*Task directions:* Write out again, exactly, the lines below starting at the one with "В центре Владимира" and ending at the one with "Nahostkonflikt – Linksgrünes".

*Records contained in a dataset:*

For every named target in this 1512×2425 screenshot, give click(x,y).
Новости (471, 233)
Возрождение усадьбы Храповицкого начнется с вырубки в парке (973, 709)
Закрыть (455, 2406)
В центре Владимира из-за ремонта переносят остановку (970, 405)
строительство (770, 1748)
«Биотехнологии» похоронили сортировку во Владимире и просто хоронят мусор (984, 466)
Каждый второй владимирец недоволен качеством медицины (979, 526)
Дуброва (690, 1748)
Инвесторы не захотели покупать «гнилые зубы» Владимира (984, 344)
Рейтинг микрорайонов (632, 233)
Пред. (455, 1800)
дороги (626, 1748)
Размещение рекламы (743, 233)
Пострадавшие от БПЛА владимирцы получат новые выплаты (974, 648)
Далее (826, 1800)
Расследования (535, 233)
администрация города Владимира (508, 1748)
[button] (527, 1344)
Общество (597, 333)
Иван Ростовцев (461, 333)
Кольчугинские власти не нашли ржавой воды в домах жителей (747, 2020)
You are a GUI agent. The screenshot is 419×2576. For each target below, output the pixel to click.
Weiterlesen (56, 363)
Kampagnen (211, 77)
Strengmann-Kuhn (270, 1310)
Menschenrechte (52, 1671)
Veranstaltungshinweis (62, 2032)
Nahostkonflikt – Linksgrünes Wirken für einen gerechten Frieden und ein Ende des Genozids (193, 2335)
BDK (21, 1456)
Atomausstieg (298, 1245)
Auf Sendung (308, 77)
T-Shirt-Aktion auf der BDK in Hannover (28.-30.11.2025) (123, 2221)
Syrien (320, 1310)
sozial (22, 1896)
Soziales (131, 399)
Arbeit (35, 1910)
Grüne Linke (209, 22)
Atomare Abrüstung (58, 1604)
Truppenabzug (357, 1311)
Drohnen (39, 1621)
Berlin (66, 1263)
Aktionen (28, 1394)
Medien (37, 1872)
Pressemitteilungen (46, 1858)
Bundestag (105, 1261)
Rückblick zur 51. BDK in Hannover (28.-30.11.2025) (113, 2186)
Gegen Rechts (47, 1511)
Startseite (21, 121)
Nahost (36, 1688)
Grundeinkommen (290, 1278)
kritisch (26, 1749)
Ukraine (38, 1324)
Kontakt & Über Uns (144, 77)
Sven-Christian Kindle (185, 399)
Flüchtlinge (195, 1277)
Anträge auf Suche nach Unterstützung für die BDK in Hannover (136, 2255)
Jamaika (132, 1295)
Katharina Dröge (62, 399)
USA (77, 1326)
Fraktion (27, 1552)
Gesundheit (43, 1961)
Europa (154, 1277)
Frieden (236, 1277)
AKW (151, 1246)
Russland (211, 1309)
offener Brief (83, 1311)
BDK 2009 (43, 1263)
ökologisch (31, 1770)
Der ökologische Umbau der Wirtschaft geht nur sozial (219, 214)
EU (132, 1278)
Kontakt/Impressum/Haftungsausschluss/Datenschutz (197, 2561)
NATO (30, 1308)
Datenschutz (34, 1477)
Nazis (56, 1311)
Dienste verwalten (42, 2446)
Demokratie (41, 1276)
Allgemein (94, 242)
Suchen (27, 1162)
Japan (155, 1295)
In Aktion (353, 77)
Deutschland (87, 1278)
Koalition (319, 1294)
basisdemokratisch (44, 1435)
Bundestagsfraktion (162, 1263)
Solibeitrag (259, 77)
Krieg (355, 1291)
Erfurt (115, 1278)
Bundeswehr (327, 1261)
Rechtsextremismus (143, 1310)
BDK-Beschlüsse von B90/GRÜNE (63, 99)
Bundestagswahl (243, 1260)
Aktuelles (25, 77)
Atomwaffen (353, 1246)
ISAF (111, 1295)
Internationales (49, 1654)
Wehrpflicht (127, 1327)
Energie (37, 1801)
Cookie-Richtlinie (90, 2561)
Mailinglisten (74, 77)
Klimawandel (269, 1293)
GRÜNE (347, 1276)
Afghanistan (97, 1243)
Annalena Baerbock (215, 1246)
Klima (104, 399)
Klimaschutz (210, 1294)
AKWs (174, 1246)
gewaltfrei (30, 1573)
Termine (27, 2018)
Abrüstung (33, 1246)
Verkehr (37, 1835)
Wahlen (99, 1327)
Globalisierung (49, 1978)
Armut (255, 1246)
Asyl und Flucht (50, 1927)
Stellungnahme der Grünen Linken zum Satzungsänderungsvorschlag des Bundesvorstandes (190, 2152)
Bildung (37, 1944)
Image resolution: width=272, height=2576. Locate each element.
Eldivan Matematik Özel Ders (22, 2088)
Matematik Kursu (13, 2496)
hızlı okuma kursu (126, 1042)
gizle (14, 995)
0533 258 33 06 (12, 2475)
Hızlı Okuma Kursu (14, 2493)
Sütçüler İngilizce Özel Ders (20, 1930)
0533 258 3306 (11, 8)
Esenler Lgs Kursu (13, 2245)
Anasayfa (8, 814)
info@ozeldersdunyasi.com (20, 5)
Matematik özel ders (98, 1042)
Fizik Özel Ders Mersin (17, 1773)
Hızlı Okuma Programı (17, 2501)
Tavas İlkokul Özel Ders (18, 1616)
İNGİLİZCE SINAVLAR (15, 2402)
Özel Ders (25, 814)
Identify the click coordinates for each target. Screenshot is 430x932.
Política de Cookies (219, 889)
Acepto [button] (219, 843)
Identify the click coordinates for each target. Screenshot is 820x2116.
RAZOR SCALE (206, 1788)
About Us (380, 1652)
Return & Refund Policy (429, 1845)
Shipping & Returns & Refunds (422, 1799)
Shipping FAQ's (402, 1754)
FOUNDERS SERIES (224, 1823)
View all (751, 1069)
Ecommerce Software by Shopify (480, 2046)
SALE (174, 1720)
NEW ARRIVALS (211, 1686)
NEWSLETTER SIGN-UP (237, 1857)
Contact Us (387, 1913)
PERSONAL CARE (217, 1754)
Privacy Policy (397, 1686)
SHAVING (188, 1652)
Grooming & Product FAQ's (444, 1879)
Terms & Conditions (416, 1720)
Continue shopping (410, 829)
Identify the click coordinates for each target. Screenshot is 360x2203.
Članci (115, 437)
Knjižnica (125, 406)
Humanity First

*Answer to the problem:*
В центре Владимира из-за ремонта переносят остановку (970, 405)
строительство (770, 1748)
«Биотехнологии» похоронили сортировку во Владимире и просто хоронят мусор (984, 466)
Каждый второй владимирец недоволен качеством медицины (979, 526)
Дуброва (690, 1748)
Инвесторы не захотели покупать «гнилые зубы» Владимира (984, 344)
Рейтинг микрорайонов (632, 233)
Пред. (455, 1800)
дороги (626, 1748)
Размещение рекламы (743, 233)
Пострадавшие от БПЛА владимирцы получат новые выплаты (974, 648)
Далее (826, 1800)
Расследования (535, 233)
администрация города Владимира (508, 1748)
[button] (527, 1344)
Общество (597, 333)
Иван Ростовцев (461, 333)
Кольчугинские власти не нашли ржавой воды в домах жителей (747, 2020)
You are a GUI agent. The screenshot is 419×2576. For each target below, output the pixel to click.
Weiterlesen (56, 363)
Kampagnen (211, 77)
Strengmann-Kuhn (270, 1310)
Menschenrechte (52, 1671)
Veranstaltungshinweis (62, 2032)
Nahostkonflikt – Linksgrünes Wirken für einen gerechten Frieden und ein Ende des Genozids (193, 2335)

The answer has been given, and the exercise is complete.